**ACTION ITEM:** Show all lines from the data that include the word "will".

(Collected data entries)
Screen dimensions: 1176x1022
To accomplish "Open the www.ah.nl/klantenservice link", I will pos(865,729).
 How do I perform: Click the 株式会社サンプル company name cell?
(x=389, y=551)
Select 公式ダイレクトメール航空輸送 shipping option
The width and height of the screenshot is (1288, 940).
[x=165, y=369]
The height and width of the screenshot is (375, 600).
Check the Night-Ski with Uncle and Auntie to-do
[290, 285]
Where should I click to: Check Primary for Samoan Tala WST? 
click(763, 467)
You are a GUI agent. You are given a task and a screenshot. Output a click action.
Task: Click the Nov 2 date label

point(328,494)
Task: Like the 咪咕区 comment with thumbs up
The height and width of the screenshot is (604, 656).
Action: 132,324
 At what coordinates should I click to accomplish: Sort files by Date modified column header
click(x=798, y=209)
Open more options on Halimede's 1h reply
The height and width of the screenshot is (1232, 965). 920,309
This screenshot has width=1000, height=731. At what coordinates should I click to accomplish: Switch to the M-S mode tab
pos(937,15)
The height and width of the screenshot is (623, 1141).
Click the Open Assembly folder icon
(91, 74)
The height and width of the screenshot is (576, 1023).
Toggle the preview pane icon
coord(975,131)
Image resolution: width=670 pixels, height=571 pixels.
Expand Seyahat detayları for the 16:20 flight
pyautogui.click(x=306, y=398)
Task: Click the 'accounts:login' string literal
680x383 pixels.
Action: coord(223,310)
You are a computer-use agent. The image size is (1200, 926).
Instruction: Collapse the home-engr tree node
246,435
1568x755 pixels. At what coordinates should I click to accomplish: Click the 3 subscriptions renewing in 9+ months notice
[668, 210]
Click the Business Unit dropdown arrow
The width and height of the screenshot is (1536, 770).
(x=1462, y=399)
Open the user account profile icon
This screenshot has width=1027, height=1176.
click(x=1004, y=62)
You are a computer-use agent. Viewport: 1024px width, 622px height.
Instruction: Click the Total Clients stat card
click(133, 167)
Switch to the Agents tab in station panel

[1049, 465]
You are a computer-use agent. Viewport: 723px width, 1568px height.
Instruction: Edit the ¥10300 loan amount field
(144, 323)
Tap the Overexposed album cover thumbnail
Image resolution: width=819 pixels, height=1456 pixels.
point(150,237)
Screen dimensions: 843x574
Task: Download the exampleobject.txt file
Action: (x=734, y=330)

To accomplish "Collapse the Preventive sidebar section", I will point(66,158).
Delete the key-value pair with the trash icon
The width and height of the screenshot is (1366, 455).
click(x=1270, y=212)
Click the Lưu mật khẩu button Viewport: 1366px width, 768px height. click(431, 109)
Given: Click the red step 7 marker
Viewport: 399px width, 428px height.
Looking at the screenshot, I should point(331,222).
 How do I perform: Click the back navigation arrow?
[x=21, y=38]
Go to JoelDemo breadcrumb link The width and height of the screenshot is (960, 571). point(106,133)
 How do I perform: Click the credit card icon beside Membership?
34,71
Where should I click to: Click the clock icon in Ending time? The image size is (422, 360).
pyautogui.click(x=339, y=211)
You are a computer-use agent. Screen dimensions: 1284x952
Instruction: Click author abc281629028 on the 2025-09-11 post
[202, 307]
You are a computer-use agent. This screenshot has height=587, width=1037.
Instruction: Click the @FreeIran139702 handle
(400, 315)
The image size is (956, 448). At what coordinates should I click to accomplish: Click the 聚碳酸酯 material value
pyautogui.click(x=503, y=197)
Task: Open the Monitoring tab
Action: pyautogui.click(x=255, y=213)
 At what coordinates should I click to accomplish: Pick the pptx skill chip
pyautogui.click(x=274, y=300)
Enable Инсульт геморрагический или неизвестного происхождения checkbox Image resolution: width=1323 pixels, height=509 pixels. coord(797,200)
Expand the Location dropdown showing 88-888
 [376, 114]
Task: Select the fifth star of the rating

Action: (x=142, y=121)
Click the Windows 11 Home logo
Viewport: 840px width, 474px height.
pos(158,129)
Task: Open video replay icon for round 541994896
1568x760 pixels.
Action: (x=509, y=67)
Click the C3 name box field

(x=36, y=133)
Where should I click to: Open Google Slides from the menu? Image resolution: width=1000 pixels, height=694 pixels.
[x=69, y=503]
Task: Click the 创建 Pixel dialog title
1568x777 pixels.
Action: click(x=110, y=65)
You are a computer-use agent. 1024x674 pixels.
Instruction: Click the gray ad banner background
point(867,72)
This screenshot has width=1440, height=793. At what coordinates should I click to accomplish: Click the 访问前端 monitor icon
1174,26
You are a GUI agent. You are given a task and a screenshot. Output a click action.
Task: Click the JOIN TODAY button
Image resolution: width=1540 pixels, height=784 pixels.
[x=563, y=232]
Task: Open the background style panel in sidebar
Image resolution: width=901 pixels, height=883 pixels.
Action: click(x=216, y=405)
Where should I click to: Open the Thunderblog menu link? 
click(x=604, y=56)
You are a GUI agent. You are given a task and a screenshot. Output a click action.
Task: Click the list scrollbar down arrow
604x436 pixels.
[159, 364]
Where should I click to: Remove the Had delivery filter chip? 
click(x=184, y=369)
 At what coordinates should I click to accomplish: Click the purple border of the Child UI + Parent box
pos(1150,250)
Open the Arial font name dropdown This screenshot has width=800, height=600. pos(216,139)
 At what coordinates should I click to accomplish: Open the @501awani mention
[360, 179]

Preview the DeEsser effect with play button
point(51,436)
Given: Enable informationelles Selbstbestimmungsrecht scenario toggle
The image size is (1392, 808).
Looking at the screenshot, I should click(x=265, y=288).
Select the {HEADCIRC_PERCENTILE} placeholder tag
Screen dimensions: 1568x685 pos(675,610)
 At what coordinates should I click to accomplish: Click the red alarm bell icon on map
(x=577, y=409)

**RESULT:**
To accomplish "Open the www.ah.nl/klantenservice link", I will pos(865,729).
To accomplish "Collapse the Preventive sidebar section", I will point(66,158).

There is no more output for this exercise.